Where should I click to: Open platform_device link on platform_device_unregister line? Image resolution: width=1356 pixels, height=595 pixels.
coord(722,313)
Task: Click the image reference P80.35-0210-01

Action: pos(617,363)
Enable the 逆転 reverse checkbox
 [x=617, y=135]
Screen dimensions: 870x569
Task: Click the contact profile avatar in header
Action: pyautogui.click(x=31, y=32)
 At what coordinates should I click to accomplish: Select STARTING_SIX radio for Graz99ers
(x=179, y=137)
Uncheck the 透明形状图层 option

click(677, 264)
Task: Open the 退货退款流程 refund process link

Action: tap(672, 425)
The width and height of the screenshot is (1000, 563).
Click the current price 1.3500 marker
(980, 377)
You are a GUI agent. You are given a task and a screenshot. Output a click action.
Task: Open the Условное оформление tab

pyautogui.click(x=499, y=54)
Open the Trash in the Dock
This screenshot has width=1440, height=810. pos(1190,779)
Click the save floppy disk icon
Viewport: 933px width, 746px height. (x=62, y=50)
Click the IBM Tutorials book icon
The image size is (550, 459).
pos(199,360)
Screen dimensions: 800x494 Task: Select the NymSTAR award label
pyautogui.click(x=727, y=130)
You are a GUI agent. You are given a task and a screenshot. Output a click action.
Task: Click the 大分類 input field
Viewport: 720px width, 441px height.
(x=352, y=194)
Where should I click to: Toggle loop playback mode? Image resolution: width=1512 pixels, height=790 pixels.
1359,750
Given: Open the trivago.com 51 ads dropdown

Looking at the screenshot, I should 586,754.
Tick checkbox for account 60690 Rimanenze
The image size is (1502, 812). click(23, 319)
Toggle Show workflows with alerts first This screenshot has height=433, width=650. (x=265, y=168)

Activity: Give back the full listing above verbatim.

Final answer:
Where should I click to: Open platform_device link on platform_device_unregister line? Image resolution: width=1356 pixels, height=595 pixels.
coord(722,313)
Task: Click the image reference P80.35-0210-01

Action: pos(617,363)
Enable the 逆転 reverse checkbox
 [x=617, y=135]
Screen dimensions: 870x569
Task: Click the contact profile avatar in header
Action: pyautogui.click(x=31, y=32)
 At what coordinates should I click to accomplish: Select STARTING_SIX radio for Graz99ers
(x=179, y=137)
Uncheck the 透明形状图层 option

click(677, 264)
Task: Open the 退货退款流程 refund process link

Action: tap(672, 425)
The width and height of the screenshot is (1000, 563).
Click the current price 1.3500 marker
(980, 377)
You are a GUI agent. You are given a task and a screenshot. Output a click action.
Task: Open the Условное оформление tab

pyautogui.click(x=499, y=54)
Open the Trash in the Dock
This screenshot has width=1440, height=810. pos(1190,779)
Click the save floppy disk icon
Viewport: 933px width, 746px height. (x=62, y=50)
Click the IBM Tutorials book icon
The image size is (550, 459).
pos(199,360)
Screen dimensions: 800x494 Task: Select the NymSTAR award label
pyautogui.click(x=727, y=130)
You are a GUI agent. You are given a task and a screenshot. Output a click action.
Task: Click the 大分類 input field
Viewport: 720px width, 441px height.
(x=352, y=194)
Where should I click to: Toggle loop playback mode? Image resolution: width=1512 pixels, height=790 pixels.
1359,750
Given: Open the trivago.com 51 ads dropdown

Looking at the screenshot, I should 586,754.
Tick checkbox for account 60690 Rimanenze
The image size is (1502, 812). click(23, 319)
Toggle Show workflows with alerts first This screenshot has height=433, width=650. (x=265, y=168)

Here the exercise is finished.